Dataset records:
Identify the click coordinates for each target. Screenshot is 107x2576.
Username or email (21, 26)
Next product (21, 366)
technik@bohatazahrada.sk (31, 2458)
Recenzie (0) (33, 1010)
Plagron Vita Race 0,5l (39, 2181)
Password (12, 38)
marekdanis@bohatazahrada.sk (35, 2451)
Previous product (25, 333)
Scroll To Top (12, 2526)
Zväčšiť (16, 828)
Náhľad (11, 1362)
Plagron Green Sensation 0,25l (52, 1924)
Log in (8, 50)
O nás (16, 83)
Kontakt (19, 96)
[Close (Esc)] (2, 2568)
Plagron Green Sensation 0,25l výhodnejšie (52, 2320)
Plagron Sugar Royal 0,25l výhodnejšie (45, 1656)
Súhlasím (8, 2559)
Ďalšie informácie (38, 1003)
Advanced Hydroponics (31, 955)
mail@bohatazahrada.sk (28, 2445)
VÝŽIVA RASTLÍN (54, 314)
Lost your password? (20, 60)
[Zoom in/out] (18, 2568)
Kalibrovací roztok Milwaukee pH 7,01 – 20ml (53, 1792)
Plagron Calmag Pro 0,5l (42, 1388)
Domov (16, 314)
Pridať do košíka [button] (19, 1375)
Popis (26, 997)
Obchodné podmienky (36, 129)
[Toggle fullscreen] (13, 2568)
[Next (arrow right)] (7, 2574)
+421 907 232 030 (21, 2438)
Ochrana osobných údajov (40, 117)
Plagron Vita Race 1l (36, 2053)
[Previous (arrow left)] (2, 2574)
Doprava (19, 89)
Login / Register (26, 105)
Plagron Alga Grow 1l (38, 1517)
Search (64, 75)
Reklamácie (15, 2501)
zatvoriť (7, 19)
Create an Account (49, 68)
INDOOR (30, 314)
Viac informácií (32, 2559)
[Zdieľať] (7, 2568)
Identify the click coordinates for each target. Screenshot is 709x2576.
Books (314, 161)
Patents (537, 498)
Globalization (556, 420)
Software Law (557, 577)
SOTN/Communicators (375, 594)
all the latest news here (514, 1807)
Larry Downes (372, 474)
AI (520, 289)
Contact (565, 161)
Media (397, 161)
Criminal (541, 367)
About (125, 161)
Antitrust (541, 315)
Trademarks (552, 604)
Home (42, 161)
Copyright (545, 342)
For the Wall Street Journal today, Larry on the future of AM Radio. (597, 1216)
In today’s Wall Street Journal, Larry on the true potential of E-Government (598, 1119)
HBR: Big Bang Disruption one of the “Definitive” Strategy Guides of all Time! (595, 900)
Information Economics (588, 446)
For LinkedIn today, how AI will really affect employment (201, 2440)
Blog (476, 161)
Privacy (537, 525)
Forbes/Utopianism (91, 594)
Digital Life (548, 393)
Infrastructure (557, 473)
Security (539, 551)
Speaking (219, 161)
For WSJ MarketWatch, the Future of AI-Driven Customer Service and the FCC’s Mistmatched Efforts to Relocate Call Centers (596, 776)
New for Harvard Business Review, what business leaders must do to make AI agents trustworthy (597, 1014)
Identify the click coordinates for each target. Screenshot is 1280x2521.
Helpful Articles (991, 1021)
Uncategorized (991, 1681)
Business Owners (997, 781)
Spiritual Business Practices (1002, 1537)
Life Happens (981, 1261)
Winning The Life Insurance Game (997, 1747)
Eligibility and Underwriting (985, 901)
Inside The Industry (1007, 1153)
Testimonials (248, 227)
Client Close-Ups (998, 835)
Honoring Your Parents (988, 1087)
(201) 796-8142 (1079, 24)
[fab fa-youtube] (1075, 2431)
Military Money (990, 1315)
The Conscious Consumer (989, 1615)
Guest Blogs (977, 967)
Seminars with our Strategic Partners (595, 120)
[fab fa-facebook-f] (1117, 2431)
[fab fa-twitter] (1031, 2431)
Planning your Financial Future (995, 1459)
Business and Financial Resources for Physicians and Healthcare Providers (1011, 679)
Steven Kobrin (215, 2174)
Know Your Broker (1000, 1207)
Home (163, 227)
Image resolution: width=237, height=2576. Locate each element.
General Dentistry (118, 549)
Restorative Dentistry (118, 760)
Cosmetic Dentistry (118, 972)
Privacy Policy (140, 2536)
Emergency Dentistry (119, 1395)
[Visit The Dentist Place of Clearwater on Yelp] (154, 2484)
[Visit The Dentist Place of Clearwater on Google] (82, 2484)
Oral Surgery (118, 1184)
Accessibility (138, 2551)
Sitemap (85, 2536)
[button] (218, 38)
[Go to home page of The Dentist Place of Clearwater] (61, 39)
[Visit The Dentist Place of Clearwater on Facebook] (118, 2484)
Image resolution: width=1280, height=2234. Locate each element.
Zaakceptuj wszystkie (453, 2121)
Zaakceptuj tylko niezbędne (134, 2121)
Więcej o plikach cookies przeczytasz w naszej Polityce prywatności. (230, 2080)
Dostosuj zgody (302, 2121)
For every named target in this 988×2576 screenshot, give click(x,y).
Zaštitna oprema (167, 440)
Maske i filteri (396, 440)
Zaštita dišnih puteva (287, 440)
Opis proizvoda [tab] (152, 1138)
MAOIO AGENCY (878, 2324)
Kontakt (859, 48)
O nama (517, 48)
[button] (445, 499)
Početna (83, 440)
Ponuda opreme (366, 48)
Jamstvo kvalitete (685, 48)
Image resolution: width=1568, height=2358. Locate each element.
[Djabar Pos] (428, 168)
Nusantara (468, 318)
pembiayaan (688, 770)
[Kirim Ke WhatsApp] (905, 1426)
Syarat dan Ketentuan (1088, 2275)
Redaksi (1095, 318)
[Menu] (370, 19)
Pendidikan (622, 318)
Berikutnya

> **Problem to work on**: Within the lines above, find those holding the word "each" and copy them.

> **Result**:
Identify the click coordinates for each target. Screenshot is 107x2576.
Identify the click coordinates for each target. Screenshot is 709x2576.
Identify the click coordinates for each target. Screenshot is 1280x2521.
Image resolution: width=237, height=2576. Locate each element.
Image resolution: width=1280, height=2234. Locate each element.
Image resolution: width=1568, height=2358. Locate each element.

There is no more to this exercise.